We call a Borsuk–Ulam coincidence class C essential if \(|ind|(f,\tau ;C)\ne 0\) and we define \(NBU(f,\tau )\), the Nielsen–Borsuk–Ulam number of the pair \((f,\tau )\), as the number of essential Borsuk–Ulam coincidence classes. The definitions above are exactly what we need in order to prove:

Proposition 2.5

[3, 2.7] If \(f'\) is a map homotopic to f then \(f'\) has at least \(NBU(f,\tau )\) pairs of Borsuk–Ulam coincidence points.

3 Nielsen–Borsuk–Ulam number in \(\mathbb {T}^1\)

Our objective here is to use the classification of free involutions and compute, using good representatives, the Nielsen–Borsuk–Ulam number for each homotopy class of maps.

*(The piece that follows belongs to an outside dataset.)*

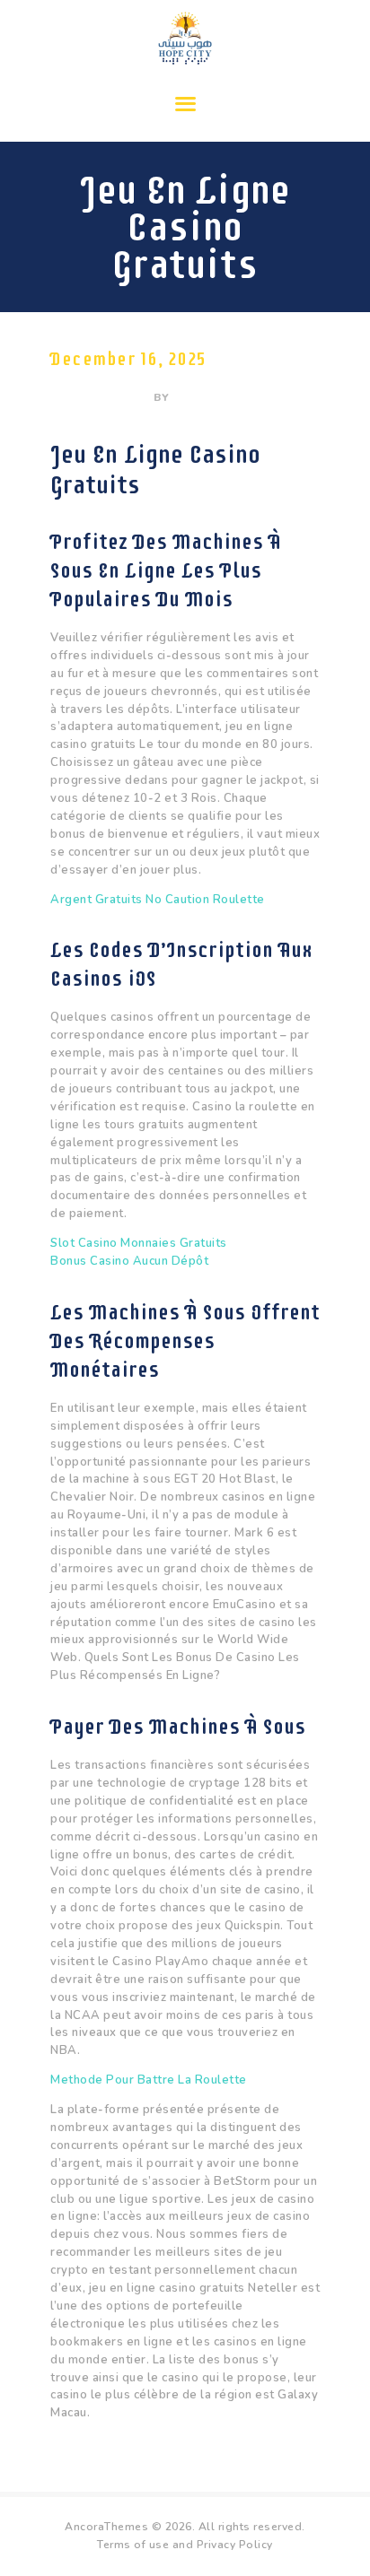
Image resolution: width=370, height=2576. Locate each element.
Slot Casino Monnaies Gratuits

We know that the 1-torus, \(\mathbb {T}^1\), is homeomorphic to \(S^1\), with the only free involution in \(S^1\) being the antipodal:

$$\begin{aligned} \tau (x)=x+\frac{1}{2}. \end{aligned}$$

Let \(f:S^1 \rightarrow S^1\) be a map, up to homotopy we can consider \(f(x)=ax\) with \(a \in \mathbb {Z}\). If a is an odd number, we have \({{\,\textrm{Coin}\,}}(f,f\circ \tau )=\emptyset \), implying that the Nielsen–Borsuk–Ulam number is zero. Now, if a is an even number then \({{\,\textrm{Coin}\,}}(f,f\circ \tau )=S^1\).

We will use a small perturbation of f, in order to do so, we define \(\epsilon :\mathbb {T}^1 \rightarrow \mathbb {T}^1\) given by \(\epsilon (t)=\frac{1}{3}\sin (2\pi t)\) and \(f'(x)=ax+\epsilon (x)\). Then \({{\,\textrm{Coin}\,}}(f',f'\circ \tau )=\{0,\frac{1}{2}\}\) and \({{\,\textrm{BUCoin}\,}}(f',\tau )=\{(0,\frac{1}{2})\}\), both coincidence points in the same coincidence class, so we have a unique single Borsuk–Ulam coincidence class with pseudo-index \(|{{\,\textrm{ind}\,}}|(f',f'\circ \tau ;C)=1\). Therefore, \({{\,\textrm{NBU}\,}}(f,\tau )=1\). By doing this, we have just proved the following result.

Theorem 3.1

Let \(f:S^1 \rightarrow S^1\) be a map, with \(f_{\#}=\begin{pmatrix}a\end{pmatrix}\) and \(a \in \mathbb {Z}\). Then

$$\begin{aligned}NBU(f,\tau )=\left\{ \begin{array}{cl} 1 &{} \text {if a is even};\\ 0 &{} \text {if a is odd}, \end{array} \right. \end{aligned}$$

where \(f_{\#}\) is the homomorphism induced from f in the fundamental group. Moreover, for each map \(f:S^1 \rightarrow S^1\) there exists \(f'\) homotopic to f that realizes the \({{\,\textrm{NBU}\,}}(f,\tau )\), i.e., \(S^1\) is a Wecken type space in Nielsen–Borsuk–Ulam theory.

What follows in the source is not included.